On a - formed for example of a silicon wafer or a glass plate - substrate 1 is a non-conductive, structured - consisting of a paint or a paste - structured, expandable layer 2 printed. An important feature of the layer 2 is that it greatly expands in interaction with heat and / or in interaction with defined electromagnetic radiation, for example, the resulting evaporation or sublimation. The application of the paint structure takes place here in a screen printing or ink jet printing process. The paint structure, that is the structured layer 2 essentially represents the negative image of the on the substrate 1 that is, the surface areas of the substrate 1 that remain free in the structured substrate surface to be created are with the expansible structured layer 2 printed while the in 1 free areas 3 of the substrate 1 essentially the positive image of the 4 shown - structured substrate surface.

In the second process step ( 2 ) becomes the substrate provided with the structured lacquer structure 1 by vapor deposition or sputtering with a closed cover layer 5 covered, which may consist of electrically conductive material, for example of silver or aluminum, or of a transparent conductive material, such as tin or zinc oxide. This represents the second case of the structuring, which leads to a structured coated substrate surface. In the first case of structuring occurs in place of the deposition of the topcoat 5 the step of processing the substrate with the patterned layer. The The first case of the structuring finally results in a structured processed substrate surface.

In the third process step ( 3a to 3c ) become the closed cover layer 5 and the structured layer 2 including the substrate 1 a defined electromagnetic radiation and / or heat, for example, convection heat in an oven exposed and thereby heated by at least partial absorption of the radiation or by transfer of heat. Due to the occurring expansion of the structured layer 2 This will be from the surface of the substrate 1 solved and blown up. In the case of the second structuring shown here takes the expanding layer 2 as well as the one immediately above the layer 2 lying part of the closed cover layer 5 With.

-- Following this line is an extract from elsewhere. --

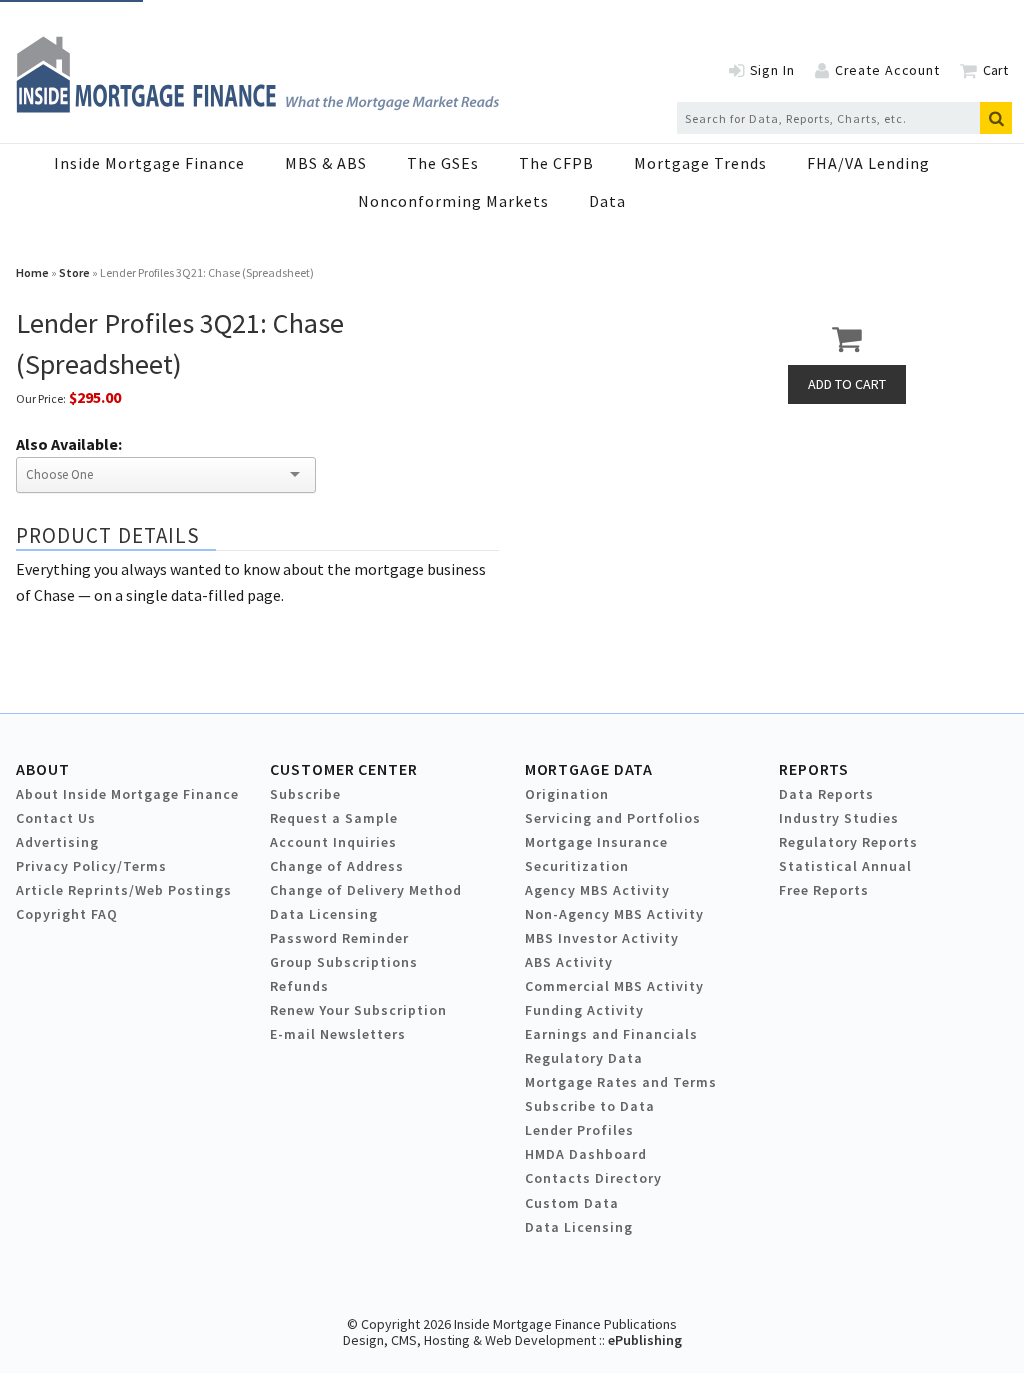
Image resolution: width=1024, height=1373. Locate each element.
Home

According to 3a the heating of the structured lacquer takes place 2 by laser beams 6 from above over the transparent material, such as tin oxide, existing topcoat 5 , It is also conceivable that a metallic cover layer 5 the laser radiation is very strongly absorbed. In this case, the structured layer 2 indirectly via the cover layer heated by laser radiation 5 warmed up and expanded.

The irradiation with laser beams 6 can also from the bottom over the substrate 1 done when the substrate 1 made of a transparent material such as glass. In particular, by means of a tunable in its frequency spectrum laser, it is possible through the paint 2 Preselected spectral absorption maximum to choose. This ensures that the laser radiation 6 compared to the cover layer 5 and the substrate 1 in a many orders of magnitude higher with the paint 2 interacts.

At Location of a laser radiation source may also be suitable conventional Bulbs or LEDs are used.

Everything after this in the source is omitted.